Elsewhere, the records kept rumbling in despite the proximity of Festivus; top of the pile was the final killer plate of 2012 from the FXHE laboratories in Detroit, with O B Ignitt allowed a whole 12″ to indulge his mutual love of classic cinema and classic house music on the brilliant Star Wars themed Oh Jabba. Instantly warming on your senses, the title track a wonderfully simple and melodic entrant into the FXHE canon of greatness. Another buy on sight label in Workshop jettisoned a 16th 12″ that had Marcellis dropping three tracks of moody, weather beaten house music perfectly suited to the label, though the shadowy German producer does find space to incorporate his own sense of pronounced funk.

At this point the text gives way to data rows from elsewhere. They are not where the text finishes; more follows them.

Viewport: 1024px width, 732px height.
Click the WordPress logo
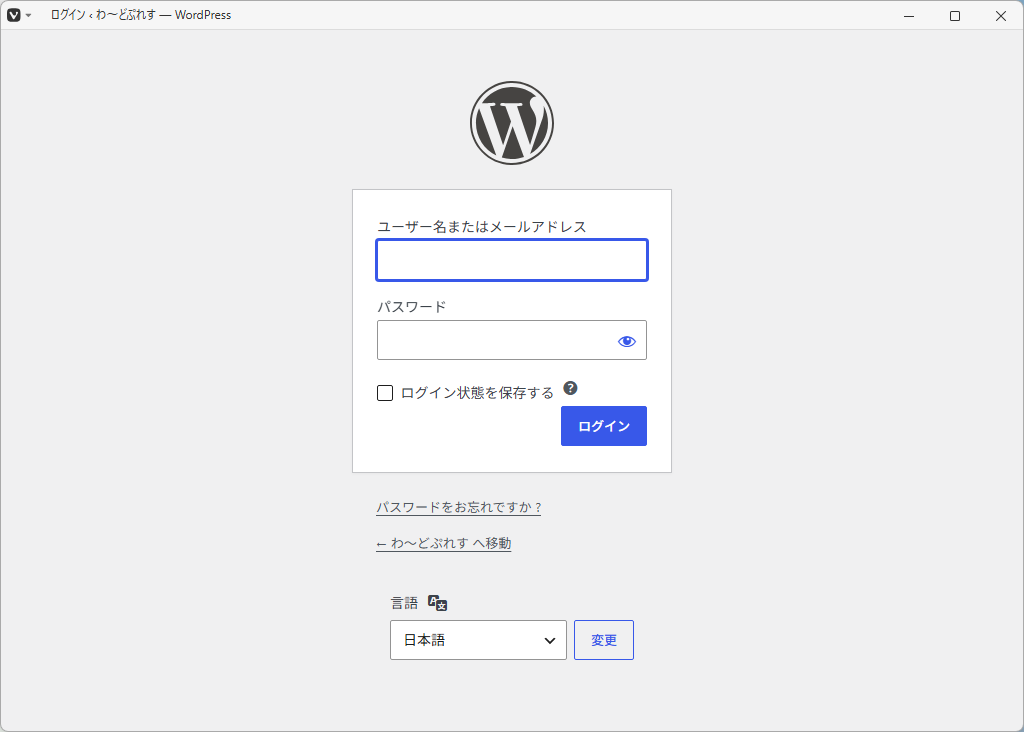pyautogui.click(x=512, y=123)
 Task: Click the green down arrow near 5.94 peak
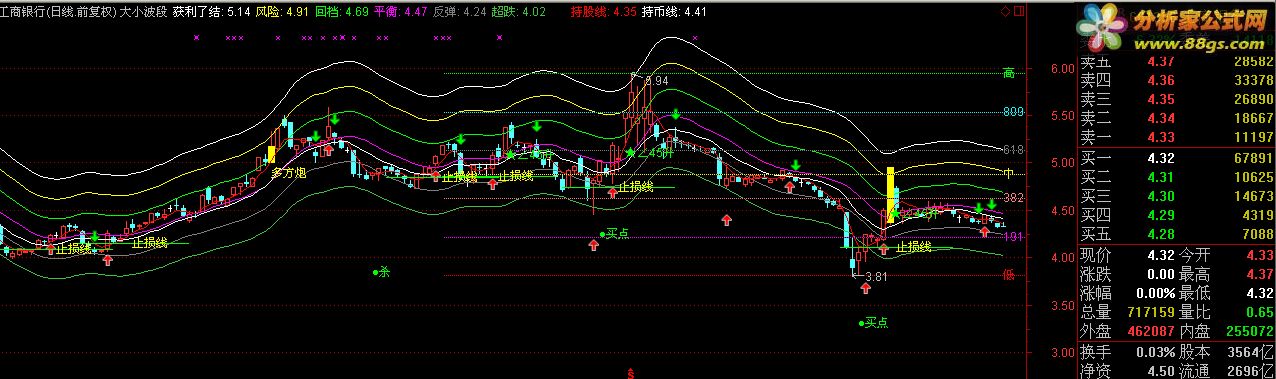(x=676, y=115)
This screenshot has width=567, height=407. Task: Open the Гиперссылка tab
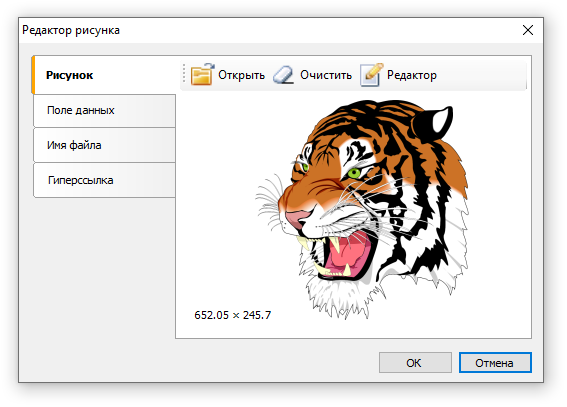[x=105, y=180]
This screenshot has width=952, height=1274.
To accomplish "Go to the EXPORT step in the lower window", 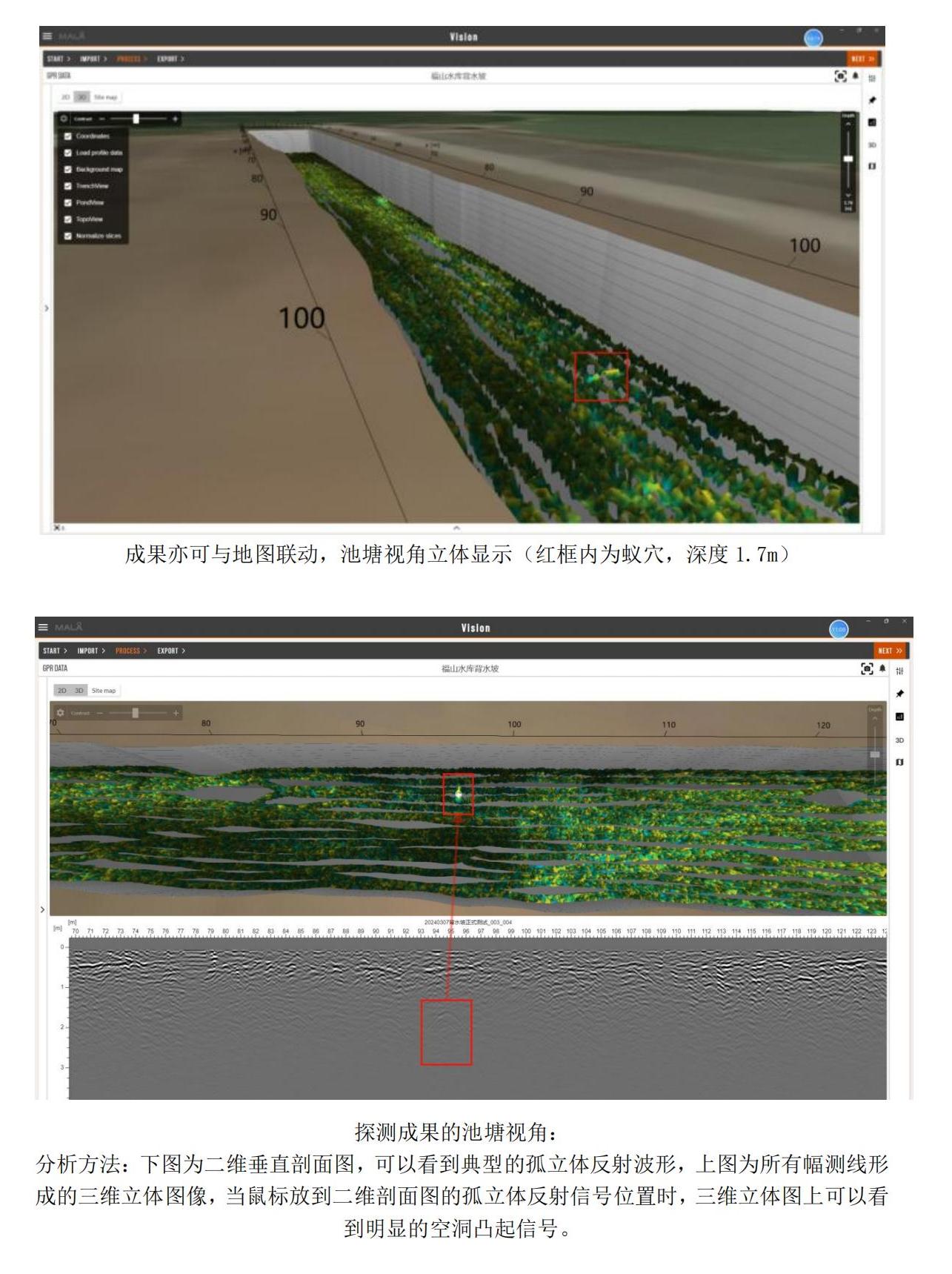I will [170, 651].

Rush Hour flexed their status as one of the best in the game with two Christmas present shaped double LPs, enlisting Gerd ‘The Word’ Janson to compile some contemporary cosmiche compositions from the likes of Ame, Move D, Roman Flugel and more on Music For Autobahns, while those uber limited MMT Tapes 12″s from Jorge ‘Professor Genius” Velez that surfaced earlier this year were collated together with four extra tracks on the quite superb MMT Tape Series: Home Recordings 1996-1999. The return of Acido with boss Dynamo Dreesen on the buttons and Sotofett on assistance coupled with a cheeky little Sex Tags UFO number, the Bird Scarer debut of film noir magician Black Merlin and a wonderful return from Aniara duo Genius Of Time were other highlights under the wide house umbrella.

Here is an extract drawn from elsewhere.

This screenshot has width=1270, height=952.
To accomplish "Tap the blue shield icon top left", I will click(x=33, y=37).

That beautiful beast techno gave birth to some excellent nuggets of hypnotic potency this week too, with the long awaited dosage of Hieroglyphic Being on Morphine finally arriving and frazzling our brains even deeper than the slightly worn out Soundcloud streams that had been keeping us sated. Coming in heavy for the fabled Black Market label, Magic Juan Atkins did not pull a punch on the high octane Electric Jungle 12″ and John Heckle was in spell binding form on The Last Magic Maker, a superlative Crème Organisation debut that brandished our favourite Godspill artwork since last year’s D’Marc Cantu LP. Furthermore, a new Mika Vaino Sahko 12″, the emergence of that man Trevino on Klockworks, more hand stamped Truncate, Kev McPhee on WNCL and Klock, Elliott and Vak remixes of Trus’me equates to “another fine week in techno”.

At Juno Download this week, No Hats No Hoods scored a massive coup in securing a 22 track compilation of incendiary instrumentals from grime collective Ruff Sqwad. Back in the day many grime heads would have given their privates for some of these dubs, and here we find them in all their naked glory; cuts like the woozy Japanese shuffled funk “Functions On The Low”, the west coast LA meets Croydon vibes of “Lethal Injection” and the savage cage rattling of “Tings In Boots” tell one of the most honest grime narratives you’ll find right now.

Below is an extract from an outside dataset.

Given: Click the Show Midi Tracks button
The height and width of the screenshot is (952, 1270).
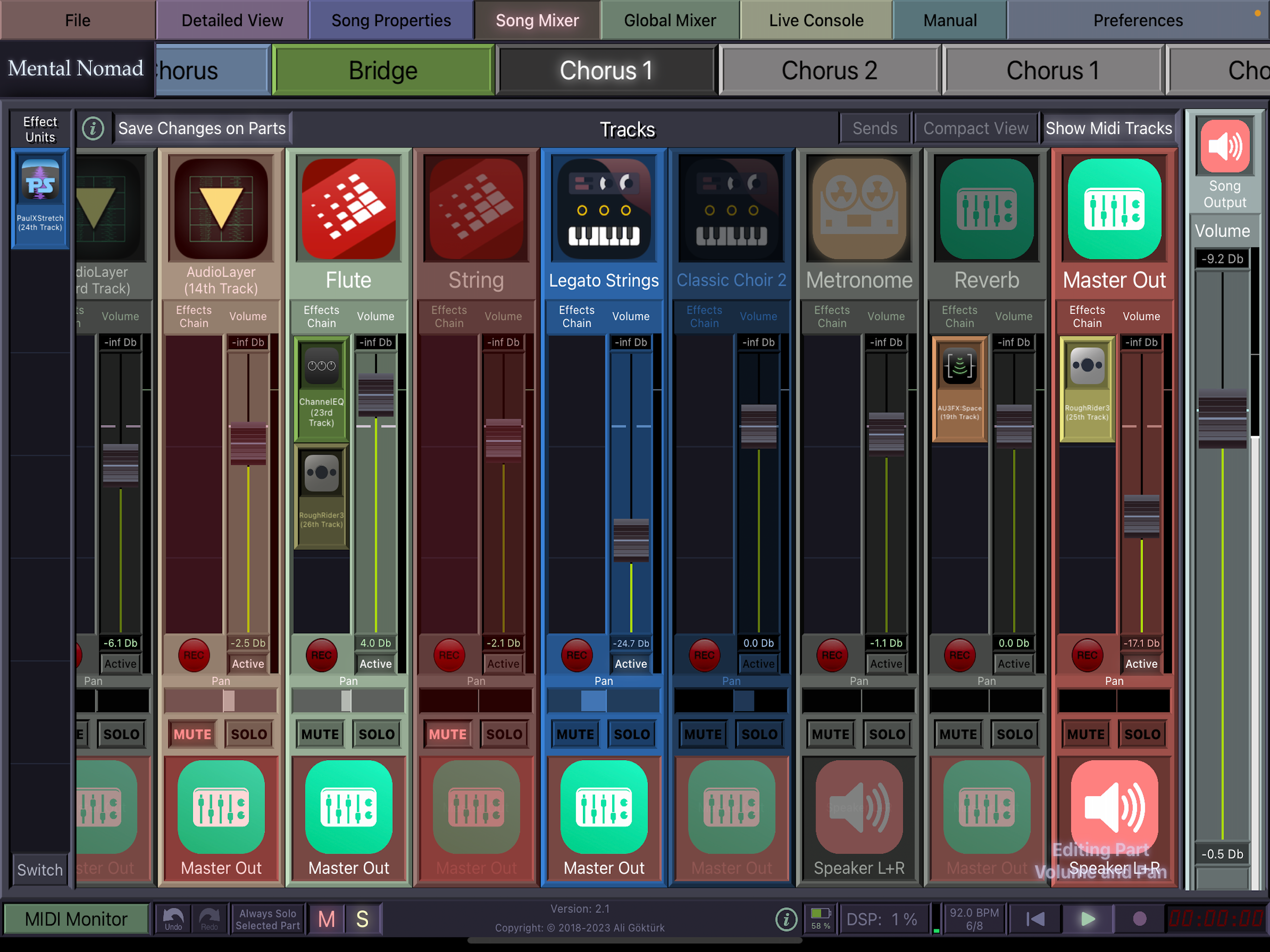Looking at the screenshot, I should pyautogui.click(x=1108, y=129).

Elsewhere, Killekill showcased its wildly diverse take on techno with the Megahits compilation, a selection featuring Neil Landstrumm, DJ Stingray, Lakker and Bill Youngman among others, the overall result being as colourful and occasionally disturbing as an LSD-drenched peek through a kaleidoscope. Another notable compilation came from the venerable Touch imprint, who celebrated 30 years of experimentation and success with four exclusive collaborations by their most celebrated artists.

Other digital treats came courtesy of Gilles Peterson, who compiled his ninth assortment of Brownswood Bubblers, and Blackbelt Andersen, who followed up his recent album for Full Pupp with an EP of typically breezy Scandolearic chords and melodies. After the inescapable impact of her Quarantine LP on Hyperdub earlier in 2012, Laurel Halo was back on Kode 9’s label with a new track and its accompanying dub version, and Seawash slid into earshot on Delsin with a debut EP of refined and positively heart-warming creations seemingly built from dancefloor means but choreographed to play out like a ranging kind of live performance.

On the CD shelves it was all about American Noise, the debut compilation on L.I.E.S. which celebrated just how far Ron Morelli’s project has come since that debut Malvoeaux 12″ back in May 2010, collating some of the New York label’s back catalogue as well as serving up a full disc of unreleased material that hints tellingly at the next phase.